You can also add custom headers yourself, to provide additional metadata to your record. For example, there is the OpenTelemetry project that uses metadata to collect telemetry data such as traces. You could also use metadata to provide the necessary information that's needed to decrypt the payload of the Kafka record.
In this recipe, you are consuming events from Apache Kafka which you transform into your data model. This data model consists of your business payload plus the metadata from Apache Kafka itself and custom added headers. The data model is defined in a POJO.
This recipe for Apache Flink is a self-contained recipe that you can directly copy and run from your favorite editor. There is no need to download Apache Flink or Apache Kafka.
The recipe uses Kafka topic input
, containing JSON-encoded records.
{"id":1,"data":"Éomer","timestamp":"2022-07-23T18:29:12.446820Z"}
{"id":2,"data":"Sauron","timestamp":"2022-07-23T18:29:12.663407Z"}
{"id":3,"data":"Gandalf the Grey","timestamp":"2022-07-23T18:29:12.779154Z"}
{"id":4,"data":"Bilbo Baggins","timestamp":"2022-07-23T18:29:12.894671Z"}
{"id":5,"data":"Éowyn","timestamp":"2022-07-23T18:29:13.010826Z"}
You want to consume these records in your Apache Flink application and make them available in the data model.

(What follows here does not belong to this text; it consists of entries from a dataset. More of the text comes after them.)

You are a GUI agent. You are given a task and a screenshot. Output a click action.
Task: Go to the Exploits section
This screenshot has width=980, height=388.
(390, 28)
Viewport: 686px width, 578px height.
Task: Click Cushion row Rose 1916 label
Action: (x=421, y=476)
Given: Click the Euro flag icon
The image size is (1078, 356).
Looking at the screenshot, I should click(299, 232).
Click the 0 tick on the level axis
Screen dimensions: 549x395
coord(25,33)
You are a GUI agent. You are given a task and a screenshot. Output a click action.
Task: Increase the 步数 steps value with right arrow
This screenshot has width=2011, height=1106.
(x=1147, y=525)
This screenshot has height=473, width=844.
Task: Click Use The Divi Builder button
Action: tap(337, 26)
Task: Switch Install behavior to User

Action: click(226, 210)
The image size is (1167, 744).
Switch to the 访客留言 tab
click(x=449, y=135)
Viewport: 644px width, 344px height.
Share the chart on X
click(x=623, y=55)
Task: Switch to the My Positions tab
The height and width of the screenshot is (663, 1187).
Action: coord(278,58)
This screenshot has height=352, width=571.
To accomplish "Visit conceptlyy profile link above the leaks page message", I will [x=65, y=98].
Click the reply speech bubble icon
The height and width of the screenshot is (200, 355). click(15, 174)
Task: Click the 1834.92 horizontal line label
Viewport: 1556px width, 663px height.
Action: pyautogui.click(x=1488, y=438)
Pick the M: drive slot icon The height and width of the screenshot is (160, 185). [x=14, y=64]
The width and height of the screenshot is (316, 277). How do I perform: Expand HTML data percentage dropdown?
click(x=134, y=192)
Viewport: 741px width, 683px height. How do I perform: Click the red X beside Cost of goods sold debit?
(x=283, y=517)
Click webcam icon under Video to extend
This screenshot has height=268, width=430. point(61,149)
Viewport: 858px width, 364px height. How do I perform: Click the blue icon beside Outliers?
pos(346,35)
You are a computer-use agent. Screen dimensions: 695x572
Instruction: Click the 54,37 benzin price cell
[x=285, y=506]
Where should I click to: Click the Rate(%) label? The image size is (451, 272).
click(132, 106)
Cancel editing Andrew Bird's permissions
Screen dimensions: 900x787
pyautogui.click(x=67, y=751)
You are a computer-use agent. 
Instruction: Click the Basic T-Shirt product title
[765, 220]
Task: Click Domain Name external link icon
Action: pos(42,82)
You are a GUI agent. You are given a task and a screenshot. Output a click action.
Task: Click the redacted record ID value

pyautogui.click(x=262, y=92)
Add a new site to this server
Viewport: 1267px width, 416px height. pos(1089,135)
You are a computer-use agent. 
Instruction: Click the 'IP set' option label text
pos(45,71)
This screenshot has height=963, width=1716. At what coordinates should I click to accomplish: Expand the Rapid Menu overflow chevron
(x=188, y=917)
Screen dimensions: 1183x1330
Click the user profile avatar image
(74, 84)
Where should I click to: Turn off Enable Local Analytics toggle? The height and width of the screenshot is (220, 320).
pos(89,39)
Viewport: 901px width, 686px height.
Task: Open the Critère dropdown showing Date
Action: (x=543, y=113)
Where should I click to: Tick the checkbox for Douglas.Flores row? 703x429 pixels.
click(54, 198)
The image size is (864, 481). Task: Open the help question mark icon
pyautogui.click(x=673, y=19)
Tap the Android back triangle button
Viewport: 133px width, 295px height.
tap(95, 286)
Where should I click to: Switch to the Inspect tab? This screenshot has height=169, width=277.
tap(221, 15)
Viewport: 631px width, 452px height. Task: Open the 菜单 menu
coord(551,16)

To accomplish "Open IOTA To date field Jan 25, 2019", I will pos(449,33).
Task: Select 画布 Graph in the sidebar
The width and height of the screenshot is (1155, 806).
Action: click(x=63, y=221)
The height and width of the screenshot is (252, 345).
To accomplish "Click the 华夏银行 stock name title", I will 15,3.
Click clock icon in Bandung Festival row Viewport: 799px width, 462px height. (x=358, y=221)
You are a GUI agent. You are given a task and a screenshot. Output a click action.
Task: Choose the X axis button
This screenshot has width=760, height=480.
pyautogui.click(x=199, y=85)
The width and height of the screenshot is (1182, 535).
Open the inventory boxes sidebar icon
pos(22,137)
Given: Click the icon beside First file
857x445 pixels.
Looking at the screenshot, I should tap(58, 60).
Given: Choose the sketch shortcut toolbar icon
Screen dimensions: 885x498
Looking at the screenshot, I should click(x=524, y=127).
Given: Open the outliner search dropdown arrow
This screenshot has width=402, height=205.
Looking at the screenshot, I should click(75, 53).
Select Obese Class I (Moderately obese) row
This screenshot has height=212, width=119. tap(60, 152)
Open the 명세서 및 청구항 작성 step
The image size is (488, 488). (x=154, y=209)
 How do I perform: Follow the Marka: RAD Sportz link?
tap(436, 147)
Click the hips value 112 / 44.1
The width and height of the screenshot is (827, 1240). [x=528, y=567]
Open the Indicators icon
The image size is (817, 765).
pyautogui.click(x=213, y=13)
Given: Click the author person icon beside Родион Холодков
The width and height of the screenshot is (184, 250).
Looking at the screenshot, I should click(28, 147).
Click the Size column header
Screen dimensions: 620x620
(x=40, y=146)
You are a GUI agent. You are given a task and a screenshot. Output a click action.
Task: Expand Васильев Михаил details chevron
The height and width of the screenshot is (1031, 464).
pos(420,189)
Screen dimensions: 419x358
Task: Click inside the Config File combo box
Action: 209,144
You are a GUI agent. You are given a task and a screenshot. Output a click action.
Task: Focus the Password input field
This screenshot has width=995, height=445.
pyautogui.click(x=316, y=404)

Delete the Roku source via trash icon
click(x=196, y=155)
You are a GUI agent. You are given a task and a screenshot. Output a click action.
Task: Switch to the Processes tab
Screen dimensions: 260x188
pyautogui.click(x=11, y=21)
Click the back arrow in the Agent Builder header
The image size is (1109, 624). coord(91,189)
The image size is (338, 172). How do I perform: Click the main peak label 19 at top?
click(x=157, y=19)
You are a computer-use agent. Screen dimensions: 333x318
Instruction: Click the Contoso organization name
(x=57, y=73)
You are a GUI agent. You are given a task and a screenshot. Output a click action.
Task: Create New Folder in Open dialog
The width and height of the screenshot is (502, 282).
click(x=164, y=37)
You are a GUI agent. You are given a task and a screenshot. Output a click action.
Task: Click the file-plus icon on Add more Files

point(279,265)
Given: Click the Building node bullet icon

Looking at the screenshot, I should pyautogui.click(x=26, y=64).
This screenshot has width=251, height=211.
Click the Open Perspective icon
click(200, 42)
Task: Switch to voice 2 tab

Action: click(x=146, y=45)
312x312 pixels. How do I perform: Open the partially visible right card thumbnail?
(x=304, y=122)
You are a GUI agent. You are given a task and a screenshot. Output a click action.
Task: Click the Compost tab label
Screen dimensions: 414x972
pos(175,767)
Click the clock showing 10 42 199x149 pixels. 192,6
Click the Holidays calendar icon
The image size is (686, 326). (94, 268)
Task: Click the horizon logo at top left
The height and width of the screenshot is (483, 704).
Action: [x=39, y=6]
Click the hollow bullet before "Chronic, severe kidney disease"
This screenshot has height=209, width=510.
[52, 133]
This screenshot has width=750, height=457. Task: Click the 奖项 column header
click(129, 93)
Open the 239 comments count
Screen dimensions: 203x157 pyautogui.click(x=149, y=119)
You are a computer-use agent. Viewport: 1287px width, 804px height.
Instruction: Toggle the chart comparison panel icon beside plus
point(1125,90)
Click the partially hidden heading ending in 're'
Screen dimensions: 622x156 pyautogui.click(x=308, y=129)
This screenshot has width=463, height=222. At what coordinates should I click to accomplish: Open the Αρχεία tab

The data model EnrichedEvent
is built up from three different parts:
- The business data, which is defined in
Event
- The default Apache Kafka headers, which are defined in
Metadata
- The custom added Apache Kafka headers, which are defined in
Headers
public class EnrichedEvent {
public Event event;
public Metadata metadata;
public Headers headers;
public class Event {
/** A Flink POJO must have public fields, or getters and setters */
public long id;
public String data;
public Instant timestamp;
In this recipe, you are going to read the topic name, partition, offset, the timestamp and what type of timestamp was used when this record was created.
public class Metadata {
/** A Flink POJO must have public fields, or getters and setters */
public String metadataTopic;
public long metadataPartition;
public long metadataOffset;
public long metadataTimestamp;
public String metadataTimestampType;
In this recipe, two custom headers have been added to the Kafka record: tracestate
and traceparent
. Both are defined
in the W3C recommendation for Trace Context.
public class Headers {
/** A Flink POJO must have public fields, or getters and setters */
public String tracestate;
public String traceparent;
This recipe connects to Apache Kafka in the same way as is described in the
kafka-json-to-pojo recipe. The difference is that this recipe
uses the custom deserializer KafkaHeadersEventDeserializationSchema
, which implements a KafkaRecordDeserializationSchema
.
This provides us with an interface for the deserialization of Kafka records, including all header information.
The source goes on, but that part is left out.